Chi le piace di più?
«Marquez nella 125, un bel pilotino davvero».

E in MotoGp?
«Valentino è Valentino e con la Ducati farà grandi cose, ma il cambiamento di Lorenzo è stato qualcosa di incredibile. Avrei voluto io essere come lui».

Cioè come?
«Ha lavorato tantissimo a livello mentale, una capacità simile poteva venire comoda anche a me... Ma una volta a queste cose non si pensava troppo. Io me lo ricordo bene Jorge da piccolo, siamo stati anche compagni: era intrattabile, non sorrideva mai, arrivava nel box e manco ti salutava.

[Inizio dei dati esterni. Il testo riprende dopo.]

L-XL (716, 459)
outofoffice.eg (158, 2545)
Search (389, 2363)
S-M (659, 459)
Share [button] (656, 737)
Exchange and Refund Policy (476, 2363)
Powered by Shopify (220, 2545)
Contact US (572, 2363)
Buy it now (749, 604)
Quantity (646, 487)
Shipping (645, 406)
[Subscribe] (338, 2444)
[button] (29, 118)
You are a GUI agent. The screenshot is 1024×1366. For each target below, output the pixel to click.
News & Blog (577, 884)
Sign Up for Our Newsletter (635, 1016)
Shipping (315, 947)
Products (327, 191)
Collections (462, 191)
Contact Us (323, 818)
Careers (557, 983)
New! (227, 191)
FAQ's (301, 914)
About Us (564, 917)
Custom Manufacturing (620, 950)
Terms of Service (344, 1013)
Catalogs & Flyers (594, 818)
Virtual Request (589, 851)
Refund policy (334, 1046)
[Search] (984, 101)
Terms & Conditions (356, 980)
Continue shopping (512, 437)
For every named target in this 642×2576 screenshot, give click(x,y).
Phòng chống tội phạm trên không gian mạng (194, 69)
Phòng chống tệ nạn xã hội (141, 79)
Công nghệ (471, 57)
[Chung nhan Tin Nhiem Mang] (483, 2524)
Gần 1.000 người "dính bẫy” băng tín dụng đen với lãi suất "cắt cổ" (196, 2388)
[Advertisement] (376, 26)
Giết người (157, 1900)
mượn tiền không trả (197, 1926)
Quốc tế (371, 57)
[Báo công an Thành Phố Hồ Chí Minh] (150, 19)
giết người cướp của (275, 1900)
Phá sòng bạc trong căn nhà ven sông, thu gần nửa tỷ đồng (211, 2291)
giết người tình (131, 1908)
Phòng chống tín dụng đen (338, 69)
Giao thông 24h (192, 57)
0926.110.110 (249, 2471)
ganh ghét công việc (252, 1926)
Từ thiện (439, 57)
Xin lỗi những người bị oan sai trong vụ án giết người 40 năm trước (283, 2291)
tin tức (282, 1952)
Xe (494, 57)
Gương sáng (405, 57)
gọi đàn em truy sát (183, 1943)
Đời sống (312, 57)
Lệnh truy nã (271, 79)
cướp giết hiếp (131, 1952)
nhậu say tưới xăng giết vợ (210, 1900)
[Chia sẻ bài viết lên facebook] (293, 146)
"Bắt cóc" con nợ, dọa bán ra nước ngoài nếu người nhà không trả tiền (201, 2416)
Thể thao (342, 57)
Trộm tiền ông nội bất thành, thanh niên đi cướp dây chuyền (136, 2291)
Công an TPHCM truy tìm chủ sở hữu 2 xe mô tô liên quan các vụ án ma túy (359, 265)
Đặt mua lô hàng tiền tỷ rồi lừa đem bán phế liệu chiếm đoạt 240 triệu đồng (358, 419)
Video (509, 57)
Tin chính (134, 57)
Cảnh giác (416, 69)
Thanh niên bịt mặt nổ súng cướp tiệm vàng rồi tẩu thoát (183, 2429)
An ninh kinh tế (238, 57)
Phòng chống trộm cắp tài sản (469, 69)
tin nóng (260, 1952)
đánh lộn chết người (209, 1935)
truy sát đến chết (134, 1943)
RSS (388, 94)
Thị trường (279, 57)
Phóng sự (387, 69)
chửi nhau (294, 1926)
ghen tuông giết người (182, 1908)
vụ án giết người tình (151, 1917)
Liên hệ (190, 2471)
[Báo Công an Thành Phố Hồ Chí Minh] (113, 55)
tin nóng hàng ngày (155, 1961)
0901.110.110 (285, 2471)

Adesso è un'altra persona. Da quel punto di vista è il più avanti di tutti».

Beh, anche lei è cambiato molto e come capacità di autoanalisi non scherza.
«Ho avuto tempo di riflettere. Allora, portato dall'onda frenetica dello stress, non ho mai avuto tempo di capirmi».

Tornerà nell'ambiente delle moto?
«È un po' presto per dirlo. Per ora sto bene così, grazie. Magari organizzerò dei corsi guida tra un po'».

Sente di aver vissuto troppo in fretta? Con più calma sarebbe andata diversamente?
«Io sono contentissimo di com'è andata. Zero rimpianti. La carriera è finita presto, ma sono migliorato tantissimo dal punto di vista relazionale e mentale. .

È più felice adesso di allora?
«Sì. E un uomo più completo. Questo dico ai giovani e dirò a mio figlio quando crescerà: non ci sono solo i titoli mondiali nella vita».